James Edward Meade,  (23 June 1907 – 22 December 1995) was a British economist and winner of the 1977 Nobel Memorial Prize in Economic Sciences jointly with the Swedish economist Bertil Ohlin for their "pathbreaking contribution to the theory of international trade and international capital movements".

Meade was born in Swanage, Dorset. He was educated at Malvern College and attended Oriel College, Oxford in 1926 to read Greats, but switched to Philosophy, Politics, and Economics and gained an outstanding first. His interest in economics grew from an influential postgraduate year at Christ's College, Cambridge and Trinity College, Cambridge (1930–31), where he held frequent discussions with leading economists of the time including Dennis Robertson and John Maynard Keynes.

After working in the League of Nations and the Cabinet Office, he was the leading economist of the early years of Clement Attlee's government, before taking professorships at the London School of Economics (1947–1957) and the University of Cambridge (1957–1967).

Early life and education

Meade was born in Dorset, England on June 23, 1907. He was brought up in the city of Bath, Somerset in south-west England. He attended the Lambrook school in Berkshire from 1917 to 1921, where his education revolved around the Greek and Latin languages. In his time in Oriel College, Oxford, Meade switched at the end of his second year from Greats to Philosophy, Politics, and Economics which was a very new concept at that time having started only in 1921. Meade's interest in economics grew due to various reasons.

He considered the heavy unemployment in the United Kingdom in the inter-war period as a menace and a social evil. His association with Major C. H. Douglas, to whom he was introduced to by his aunt, helped him come up with a cure for this evil.

In 1930 Meade was elected to a fellowship at Hertford College, Oxford. There he received the option of continuing his study of economics as a postgraduate student. In 1930–31 Meade joined Trinity College, Cambridge after being invited to do so by Dennis Robertson whom he met through his great aunt.

While in Cambridge Meade became close friends with Richard Kahn, Piero Sraffa, Joan Robinson, and Austin Robinson, forming the Cambridge Circus for economic discussion. Together they started discussing Keynes' work namely the A Treatise on Money. Every weekend Keynes appeared and was presented with the circle's discussion over the week by Kahn. They also discussed theories with Keynes when they met on Monday evenings at the political economy club in Keynes' room at King's College.

Career

Meade became a lecturer at Hertford College, Oxford in 1931 and continued until 1937. Meade along with young enthusiasts such as Roy Harrod, Henry Phelps Brown, Charlie Hitch, Robert Hall, Lindley Fraser, Maurice Allen, and Eric Hargreaves, who was his old tutor at Oriel College, started the concept of teaching economics as a regular subject for the examination which was relatively new at Oxford. Meade was assigned the responsibility of teaching the whole subject of economic theory. The economics of mass unemployment and international economics interested Meade in particular. At that time Oxford had a really strong branch of the League of Nations Union with Gilbert Murray as its chairman and Margaret Wilson as its secretary. (Wilson married Meade in 1933.) Meade was made a member of the economics section of the League of Nations in Geneva in 1937. He worked as the main editor of the journal "World Economic Survey" and published the 17th and 18th editions.

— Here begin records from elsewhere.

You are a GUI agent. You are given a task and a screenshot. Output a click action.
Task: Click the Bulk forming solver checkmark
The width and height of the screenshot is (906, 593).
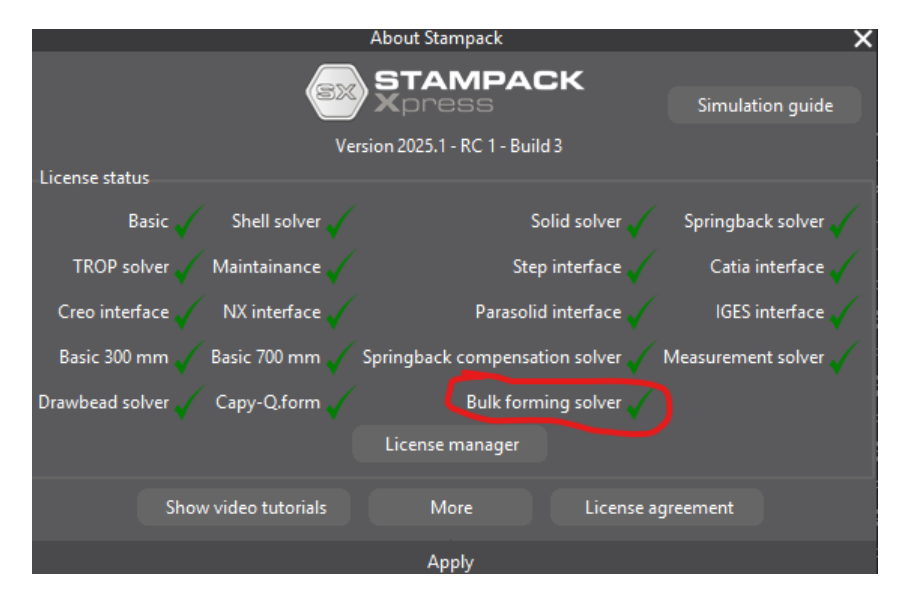(x=638, y=403)

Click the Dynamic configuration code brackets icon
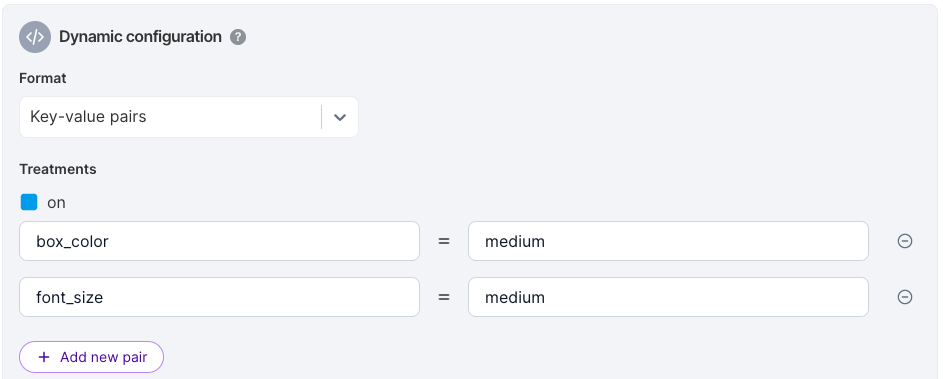[35, 37]
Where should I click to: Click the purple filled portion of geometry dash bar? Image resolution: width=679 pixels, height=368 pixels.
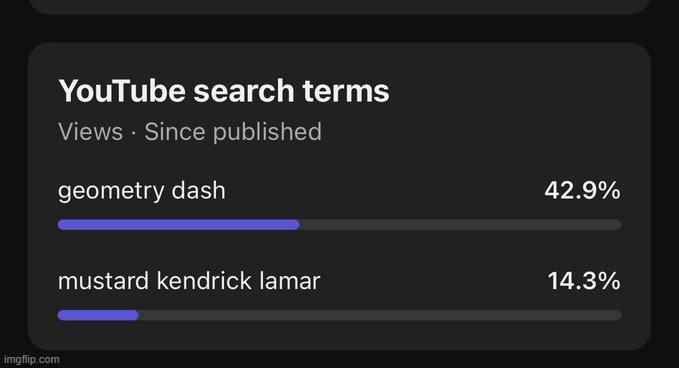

In April 1940 Meade was forced to leave Geneva for England with his family of three children because of the war. He became a member of the Economic Section of the War Cabinet Secretariat in England and remained a member until 1947 rising to the post of Director in 1946. Meade was joined by Lionel Robbins and Keynes and together they used the section to solve everyday economic problems ranging from the rationing system to the pricing policy of nationalized companies. Meade became the professor of trade at London School of Economics in 1947 where the Economics department was headed by Lionel Robbins. While he was in Oxford, Meade had written a short textbook titled "An Introduction to Economic Analysis and Policy." Meade believed it was time to rewrite the book while teaching international economics, more precisely the theory of international economic policy. It slowly cultivated into Meade's two books, The Balance of Payments (1951) and Trade and Welfare (1955).

The first volume The Balance of Payments stresses the fact that for each of its policy objectives, the government requires a policy tool.  The second volume Trade and Welfare deals with conditions under which free trade makes a country better off and conditions under which it does not.  Meade concluded that, contrary to previous beliefs, if a country was already protecting one of its markets from international competition, further protection of another market could be "second best."  That is, although the ideal would be to eliminate all trade barriers, if for some reason this was not feasible, then adding a carefully chosen dose of protectionism could improve the nation's economic well-being.

The two books took Meade a decade to complete, however, according to him they still did not cover the entire field of international economic policy since he had given less attention to the issue of international aspects of economic growth or dynamic imbalance.  Despite his words, Meade shared the Nobel Prize in Economics along with Bertil Ohlin in 1977.

In 1957 Meade moved from London to the chair of political economy in Cambridge, which he held until 1967, after which he resigned to become a senior research fellow of Christ's College, Cambridge. Meade left the fellowship at retirement age in 1974. During this time Meade started thinking about writing one or two volumes on the domestic aspects of economic theory and policy. He successfully wrote four volumes in this series namely The Stationary Economy, The Growing Economy, The Controlled Economy, and The Just Economy. Even after the four volumes Meade still believed that he had just made the beginning. He believed that the frontiers of knowledge when it comes to economics keep expanding at such a rate that it was almost impossible to establish a soundly based understanding of the entire subject and its ever-evolving parts.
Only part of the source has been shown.